• [Problem to solve] Beginning with the line containing "Task: Click the Gemini orange logo icon" and ending at the last line of the records, transcribe each line exactly. Do not include pictures.

• [Data listing]
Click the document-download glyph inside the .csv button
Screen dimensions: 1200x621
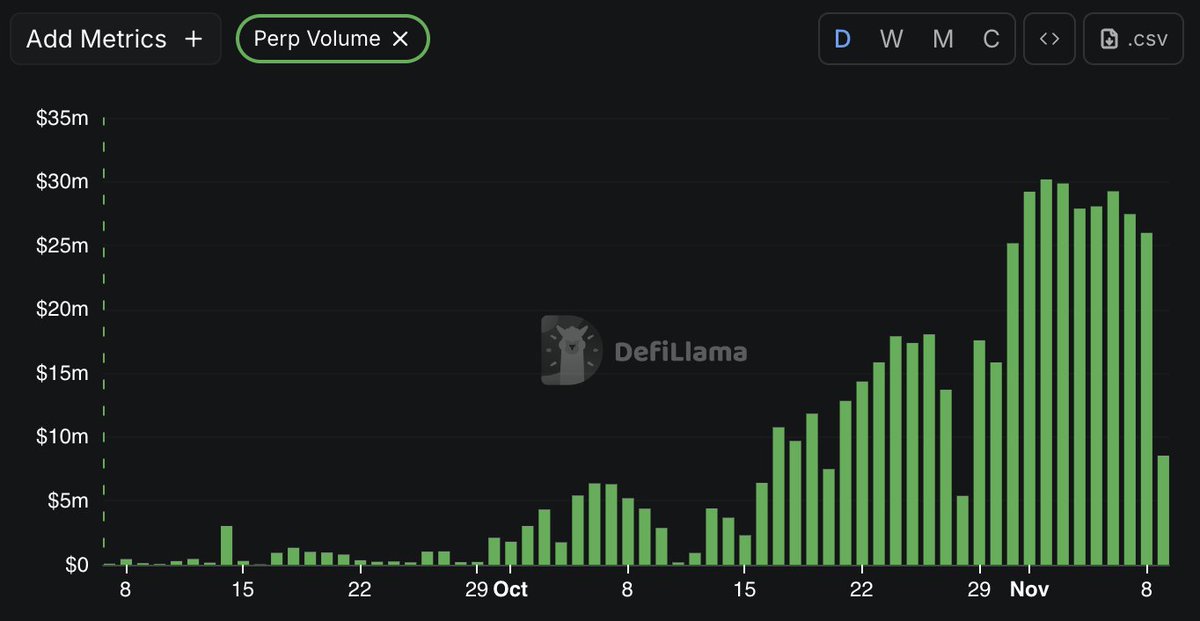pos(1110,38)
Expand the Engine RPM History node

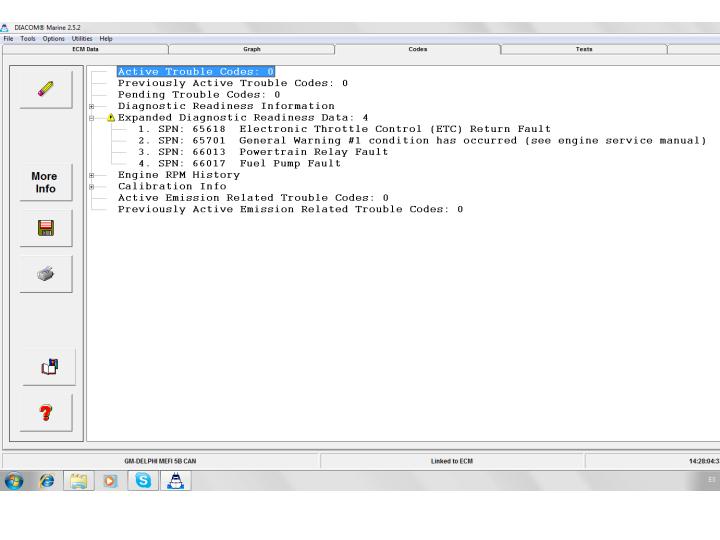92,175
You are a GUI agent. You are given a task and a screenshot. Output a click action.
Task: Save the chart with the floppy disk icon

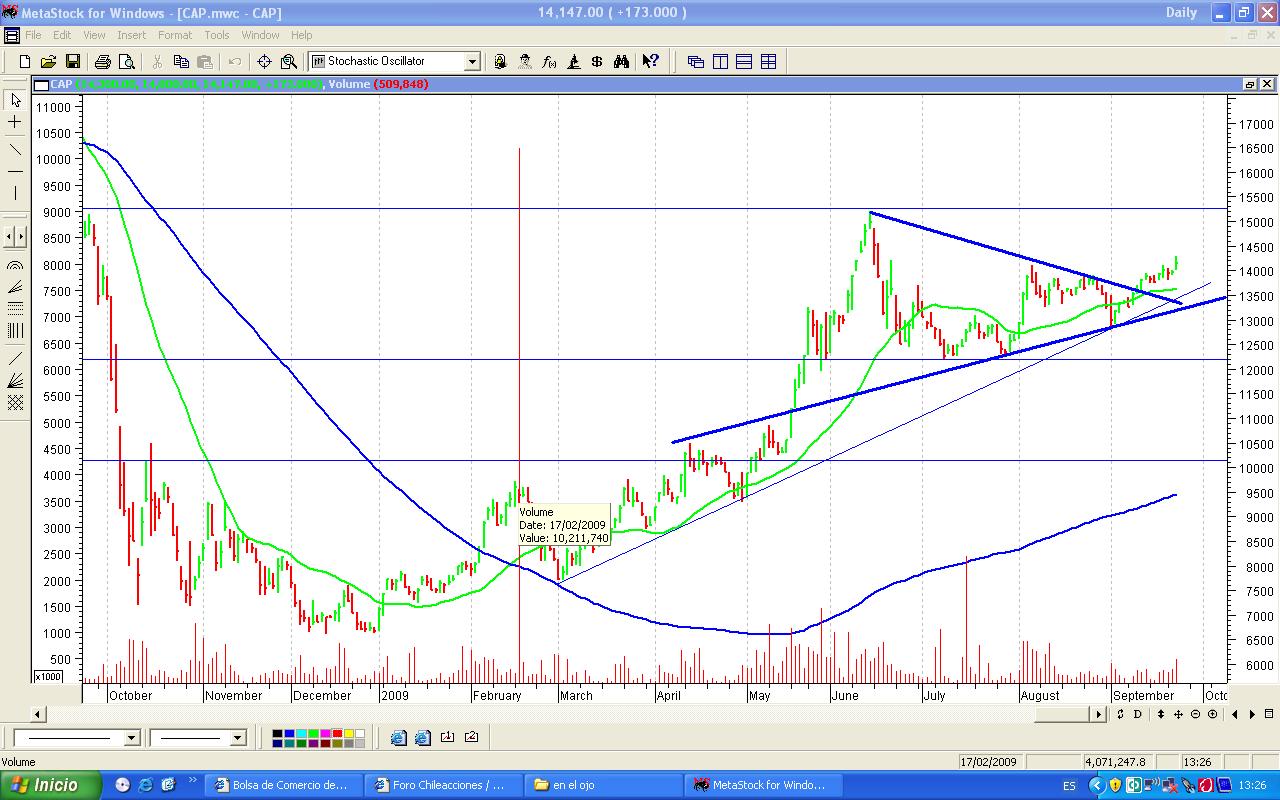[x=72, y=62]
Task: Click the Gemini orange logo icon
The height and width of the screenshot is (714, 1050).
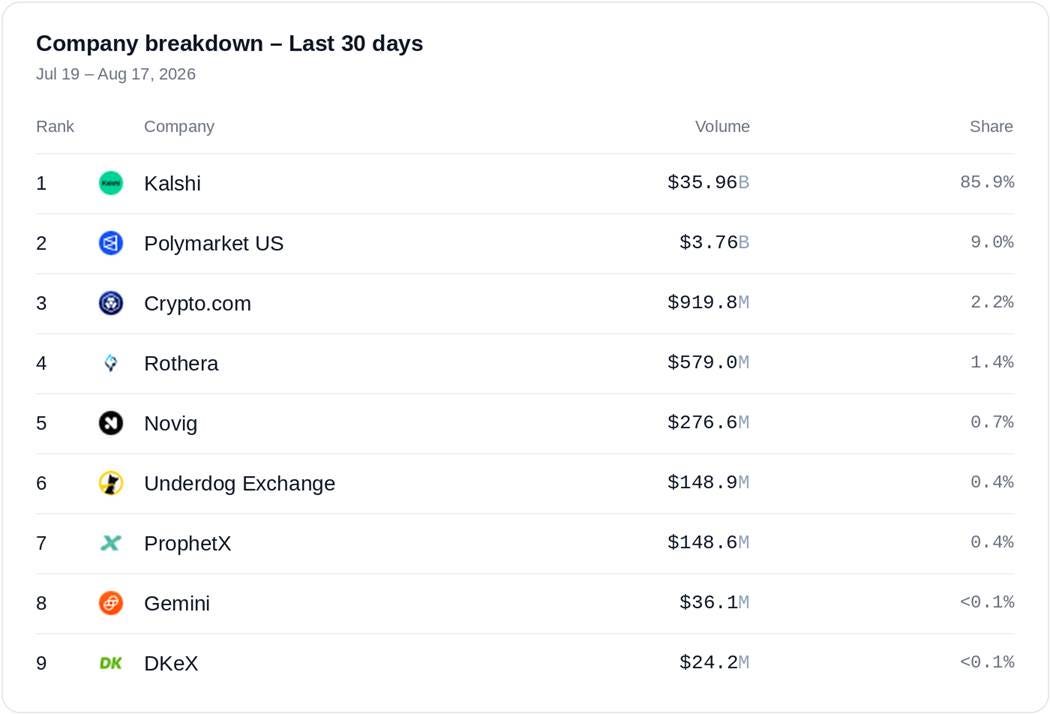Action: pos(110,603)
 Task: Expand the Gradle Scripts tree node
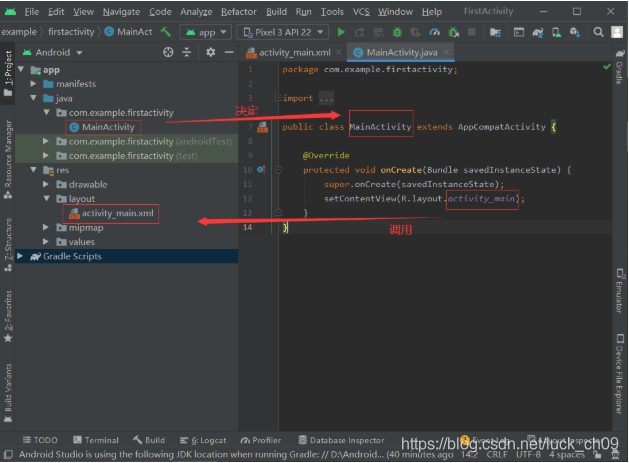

• [Output for this exercise]
Task: Click the Gemini orange logo icon
The height and width of the screenshot is (714, 1050).
Action: pos(110,603)
 Task: Expand the Gradle Scripts tree node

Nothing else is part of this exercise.